◆ **Data in this exercise**
---*---
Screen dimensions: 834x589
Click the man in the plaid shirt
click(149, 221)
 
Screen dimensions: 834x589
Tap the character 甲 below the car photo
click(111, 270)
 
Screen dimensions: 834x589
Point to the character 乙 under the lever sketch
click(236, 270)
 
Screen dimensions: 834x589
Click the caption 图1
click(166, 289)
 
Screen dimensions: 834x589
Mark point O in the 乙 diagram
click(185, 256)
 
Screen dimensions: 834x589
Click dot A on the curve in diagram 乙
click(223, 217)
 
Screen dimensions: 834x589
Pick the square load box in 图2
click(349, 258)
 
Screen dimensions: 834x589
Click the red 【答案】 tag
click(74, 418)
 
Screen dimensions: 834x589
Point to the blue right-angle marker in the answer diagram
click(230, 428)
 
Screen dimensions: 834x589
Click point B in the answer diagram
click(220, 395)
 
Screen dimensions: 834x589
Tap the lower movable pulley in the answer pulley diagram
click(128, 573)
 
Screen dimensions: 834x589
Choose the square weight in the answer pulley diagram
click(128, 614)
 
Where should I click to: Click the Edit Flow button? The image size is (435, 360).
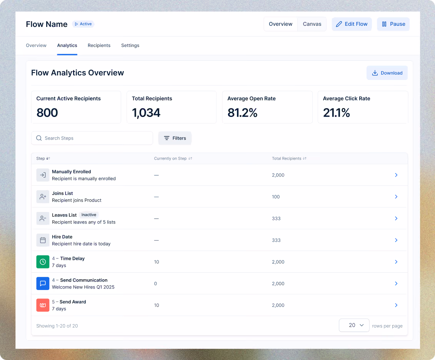[x=352, y=24]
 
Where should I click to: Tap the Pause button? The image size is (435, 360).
[x=393, y=24]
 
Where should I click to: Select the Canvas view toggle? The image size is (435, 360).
[x=312, y=24]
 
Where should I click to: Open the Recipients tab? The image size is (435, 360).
[x=99, y=45]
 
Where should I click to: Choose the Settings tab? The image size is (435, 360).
[x=130, y=45]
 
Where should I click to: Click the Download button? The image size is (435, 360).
[x=387, y=73]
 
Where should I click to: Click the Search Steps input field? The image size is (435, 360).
[x=92, y=138]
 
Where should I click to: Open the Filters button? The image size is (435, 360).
[x=175, y=138]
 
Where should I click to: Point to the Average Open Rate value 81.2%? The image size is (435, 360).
[x=242, y=113]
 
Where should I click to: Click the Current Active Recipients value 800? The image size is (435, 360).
[x=47, y=113]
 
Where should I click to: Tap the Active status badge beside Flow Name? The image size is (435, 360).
[x=83, y=24]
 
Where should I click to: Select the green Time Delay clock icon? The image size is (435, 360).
[x=43, y=262]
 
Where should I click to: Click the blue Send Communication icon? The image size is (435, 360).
[x=43, y=283]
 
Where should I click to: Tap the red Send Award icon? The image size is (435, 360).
[x=43, y=305]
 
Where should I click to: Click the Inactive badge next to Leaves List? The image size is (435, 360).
[x=89, y=215]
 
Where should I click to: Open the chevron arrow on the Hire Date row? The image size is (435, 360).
[x=396, y=240]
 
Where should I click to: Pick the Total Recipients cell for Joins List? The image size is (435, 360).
[x=276, y=197]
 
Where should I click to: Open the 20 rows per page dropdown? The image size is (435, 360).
[x=354, y=325]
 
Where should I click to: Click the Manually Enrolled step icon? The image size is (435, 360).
[x=43, y=175]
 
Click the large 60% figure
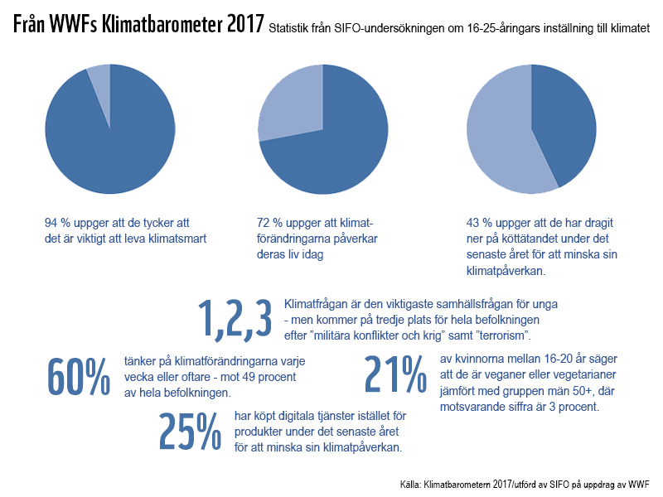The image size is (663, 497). pos(79,377)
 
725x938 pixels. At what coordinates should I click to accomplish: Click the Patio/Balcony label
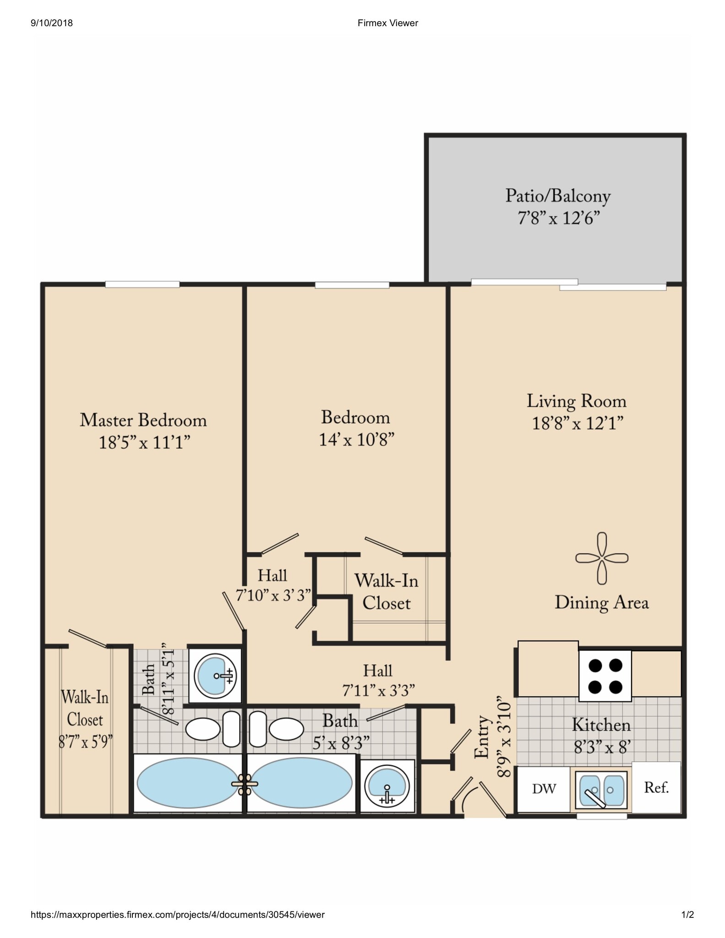coord(557,196)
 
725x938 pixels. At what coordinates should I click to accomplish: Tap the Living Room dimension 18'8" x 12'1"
coord(577,423)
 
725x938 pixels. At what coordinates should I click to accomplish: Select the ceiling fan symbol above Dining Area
coord(602,558)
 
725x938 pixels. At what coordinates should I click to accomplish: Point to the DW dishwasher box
coord(544,789)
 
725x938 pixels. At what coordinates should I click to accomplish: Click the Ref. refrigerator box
coord(656,788)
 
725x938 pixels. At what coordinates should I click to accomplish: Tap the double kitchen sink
coord(601,791)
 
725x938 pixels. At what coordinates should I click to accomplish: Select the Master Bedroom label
coord(143,420)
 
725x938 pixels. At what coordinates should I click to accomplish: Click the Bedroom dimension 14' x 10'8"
coord(356,440)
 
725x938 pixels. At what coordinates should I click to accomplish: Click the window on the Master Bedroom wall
coord(142,284)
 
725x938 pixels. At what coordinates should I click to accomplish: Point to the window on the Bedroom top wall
coord(352,285)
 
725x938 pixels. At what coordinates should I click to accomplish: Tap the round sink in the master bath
coord(215,676)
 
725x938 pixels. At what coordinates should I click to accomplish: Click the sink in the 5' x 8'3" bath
coord(387,786)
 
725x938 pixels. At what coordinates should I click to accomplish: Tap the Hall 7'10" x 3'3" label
coord(273,585)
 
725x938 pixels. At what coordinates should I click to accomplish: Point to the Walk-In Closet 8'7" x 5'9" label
coord(85,719)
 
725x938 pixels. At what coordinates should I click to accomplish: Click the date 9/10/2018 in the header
coord(51,23)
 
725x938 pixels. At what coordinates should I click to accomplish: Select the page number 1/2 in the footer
coord(687,915)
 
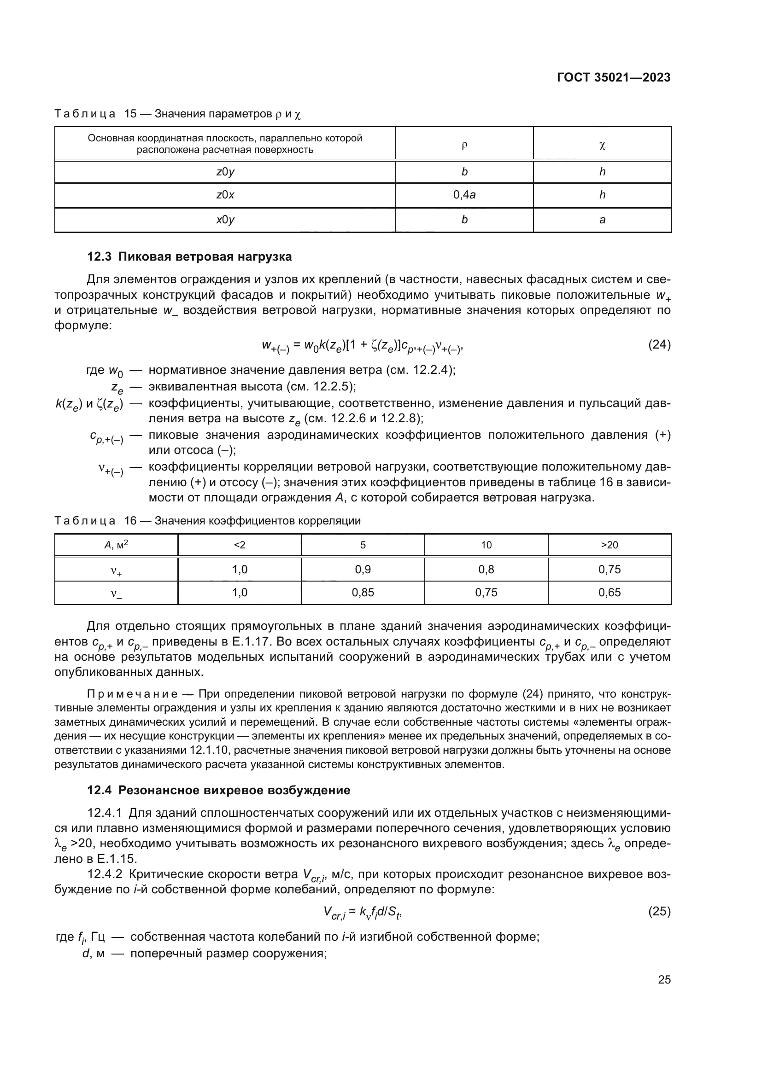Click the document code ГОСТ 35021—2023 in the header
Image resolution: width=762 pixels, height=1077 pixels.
pyautogui.click(x=613, y=78)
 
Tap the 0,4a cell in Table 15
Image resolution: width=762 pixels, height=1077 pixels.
pyautogui.click(x=464, y=195)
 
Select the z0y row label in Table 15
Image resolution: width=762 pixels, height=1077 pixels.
pyautogui.click(x=225, y=172)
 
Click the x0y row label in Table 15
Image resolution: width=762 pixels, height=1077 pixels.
pyautogui.click(x=225, y=220)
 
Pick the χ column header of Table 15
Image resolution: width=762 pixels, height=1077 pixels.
pyautogui.click(x=602, y=146)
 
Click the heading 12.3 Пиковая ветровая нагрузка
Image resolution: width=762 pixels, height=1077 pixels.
pyautogui.click(x=189, y=256)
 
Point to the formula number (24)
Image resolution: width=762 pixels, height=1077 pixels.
pyautogui.click(x=659, y=345)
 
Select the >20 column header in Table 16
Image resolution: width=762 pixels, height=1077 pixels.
pyautogui.click(x=609, y=545)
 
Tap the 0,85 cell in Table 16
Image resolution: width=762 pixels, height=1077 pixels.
pyautogui.click(x=363, y=593)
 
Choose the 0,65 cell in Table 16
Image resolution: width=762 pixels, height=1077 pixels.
pyautogui.click(x=609, y=593)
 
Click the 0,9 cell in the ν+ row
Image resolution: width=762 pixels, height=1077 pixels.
pyautogui.click(x=363, y=570)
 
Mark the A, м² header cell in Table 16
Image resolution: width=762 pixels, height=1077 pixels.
pyautogui.click(x=117, y=545)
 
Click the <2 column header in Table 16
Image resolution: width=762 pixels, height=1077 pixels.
pyautogui.click(x=239, y=545)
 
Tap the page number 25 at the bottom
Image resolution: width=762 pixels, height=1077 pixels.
pyautogui.click(x=664, y=980)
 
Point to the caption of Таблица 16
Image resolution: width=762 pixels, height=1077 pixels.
pyautogui.click(x=207, y=521)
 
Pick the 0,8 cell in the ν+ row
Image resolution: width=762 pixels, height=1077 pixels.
pyautogui.click(x=486, y=570)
---*---
◆ **Task goal**
Reproduce every line of the data above verbatim, leaving the pictures out of your answer.

◆ **Exercise response**
Screen dimensions: 834x589
Click the man in the plaid shirt
click(149, 221)
 
Screen dimensions: 834x589
Tap the character 甲 below the car photo
click(111, 270)
 
Screen dimensions: 834x589
Point to the character 乙 under the lever sketch
click(236, 270)
 
Screen dimensions: 834x589
Click the caption 图1
click(166, 289)
 
Screen dimensions: 834x589
Mark point O in the 乙 diagram
click(185, 256)
 
Screen dimensions: 834x589
Click dot A on the curve in diagram 乙
click(223, 217)
 
Screen dimensions: 834x589
Pick the square load box in 图2
click(349, 258)
 
Screen dimensions: 834x589
Click the red 【答案】 tag
click(74, 418)
 
Screen dimensions: 834x589
Point to the blue right-angle marker in the answer diagram
click(230, 428)
 
Screen dimensions: 834x589
Click point B in the answer diagram
click(220, 395)
 
Screen dimensions: 834x589
Tap the lower movable pulley in the answer pulley diagram
click(128, 573)
 
Screen dimensions: 834x589
Choose the square weight in the answer pulley diagram
click(128, 614)
 
Where should I click to: Click the Edit Flow button? The image size is (435, 360).
[x=352, y=24]
 
Where should I click to: Tap the Pause button? The image size is (435, 360).
[x=393, y=24]
 
Where should I click to: Select the Canvas view toggle? The image size is (435, 360).
[x=312, y=24]
 
Where should I click to: Open the Recipients tab? The image size is (435, 360).
[x=99, y=45]
 
Where should I click to: Choose the Settings tab? The image size is (435, 360).
[x=130, y=45]
 
Where should I click to: Click the Download button? The image size is (435, 360).
[x=387, y=73]
 
Where should I click to: Click the Search Steps input field? The image size is (435, 360).
[x=92, y=138]
 
Where should I click to: Open the Filters button? The image size is (435, 360).
[x=175, y=138]
 
Where should I click to: Point to the Average Open Rate value 81.2%? The image size is (435, 360).
[x=242, y=113]
 
Where should I click to: Click the Current Active Recipients value 800? The image size is (435, 360).
[x=47, y=113]
 
Where should I click to: Tap the Active status badge beside Flow Name? The image size is (435, 360).
[x=83, y=24]
 
Where should I click to: Select the green Time Delay clock icon? The image size is (435, 360).
[x=43, y=262]
 
Where should I click to: Click the blue Send Communication icon? The image size is (435, 360).
[x=43, y=283]
 
Where should I click to: Tap the red Send Award icon? The image size is (435, 360).
[x=43, y=305]
 
Where should I click to: Click the Inactive badge next to Leaves List? The image size is (435, 360).
[x=89, y=215]
 
Where should I click to: Open the chevron arrow on the Hire Date row? The image size is (435, 360).
[x=396, y=240]
 
Where should I click to: Pick the Total Recipients cell for Joins List? The image size is (435, 360).
[x=276, y=197]
 
Where should I click to: Open the 20 rows per page dropdown? The image size is (435, 360).
[x=354, y=325]
 
Where should I click to: Click the Manually Enrolled step icon? The image size is (435, 360).
[x=43, y=175]
 
Click the large 60% figure
The image size is (663, 497). pos(79,377)
 
725x938 pixels. At what coordinates should I click to accomplish: Click the Patio/Balcony label
coord(557,196)
 
725x938 pixels. At what coordinates should I click to accomplish: Tap the Living Room dimension 18'8" x 12'1"
coord(577,423)
 
725x938 pixels. At what coordinates should I click to accomplish: Select the ceiling fan symbol above Dining Area
coord(602,558)
 
725x938 pixels. At what coordinates should I click to accomplish: Point to the DW dishwasher box
coord(544,789)
 
725x938 pixels. At what coordinates should I click to accomplish: Click the Ref. refrigerator box
coord(656,788)
 
725x938 pixels. At what coordinates should I click to accomplish: Tap the double kitchen sink
coord(601,791)
 
725x938 pixels. At what coordinates should I click to accomplish: Select the Master Bedroom label
coord(143,420)
 
725x938 pixels. At what coordinates should I click to accomplish: Click the Bedroom dimension 14' x 10'8"
coord(356,440)
 
725x938 pixels. At what coordinates should I click to accomplish: Click the window on the Master Bedroom wall
coord(142,284)
 
725x938 pixels. At what coordinates should I click to accomplish: Point to the window on the Bedroom top wall
coord(352,285)
 
725x938 pixels. At what coordinates should I click to accomplish: Tap the round sink in the master bath
coord(215,676)
 
725x938 pixels. At what coordinates should I click to accomplish: Click the sink in the 5' x 8'3" bath
coord(387,786)
 
725x938 pixels. At what coordinates should I click to accomplish: Tap the Hall 7'10" x 3'3" label
coord(273,585)
 
725x938 pixels. At what coordinates should I click to accomplish: Point to the Walk-In Closet 8'7" x 5'9" label
coord(85,719)
 
725x938 pixels. At what coordinates should I click to accomplish: Click the date 9/10/2018 in the header
coord(51,23)
 
725x938 pixels. At what coordinates should I click to accomplish: Select the page number 1/2 in the footer
coord(687,915)
 
Click the document code ГОСТ 35021—2023 in the header
Image resolution: width=762 pixels, height=1077 pixels.
pyautogui.click(x=613, y=78)
 
Tap the 0,4a cell in Table 15
Image resolution: width=762 pixels, height=1077 pixels.
pyautogui.click(x=464, y=195)
 
Select the z0y row label in Table 15
Image resolution: width=762 pixels, height=1077 pixels.
pyautogui.click(x=225, y=172)
 
Click the x0y row label in Table 15
Image resolution: width=762 pixels, height=1077 pixels.
pyautogui.click(x=225, y=220)
 
Pick the χ column header of Table 15
Image resolution: width=762 pixels, height=1077 pixels.
pyautogui.click(x=602, y=146)
 
Click the heading 12.3 Пиковая ветровая нагрузка
Image resolution: width=762 pixels, height=1077 pixels.
pyautogui.click(x=189, y=256)
 
Point to the formula number (24)
Image resolution: width=762 pixels, height=1077 pixels.
pyautogui.click(x=659, y=345)
 
Select the >20 column header in Table 16
Image resolution: width=762 pixels, height=1077 pixels.
pyautogui.click(x=609, y=545)
 
Tap the 0,85 cell in Table 16
Image resolution: width=762 pixels, height=1077 pixels.
pyautogui.click(x=363, y=593)
 
Choose the 0,65 cell in Table 16
Image resolution: width=762 pixels, height=1077 pixels.
pyautogui.click(x=609, y=593)
 
Click the 0,9 cell in the ν+ row
Image resolution: width=762 pixels, height=1077 pixels.
pyautogui.click(x=363, y=570)
 
Mark the A, м² header cell in Table 16
Image resolution: width=762 pixels, height=1077 pixels.
pyautogui.click(x=117, y=545)
 
Click the <2 column header in Table 16
Image resolution: width=762 pixels, height=1077 pixels.
pyautogui.click(x=239, y=545)
 
Tap the page number 25 at the bottom
Image resolution: width=762 pixels, height=1077 pixels.
pyautogui.click(x=664, y=980)
 
Point to the caption of Таблица 16
Image resolution: width=762 pixels, height=1077 pixels.
pyautogui.click(x=207, y=521)
 
Pick the 0,8 cell in the ν+ row
Image resolution: width=762 pixels, height=1077 pixels.
pyautogui.click(x=486, y=570)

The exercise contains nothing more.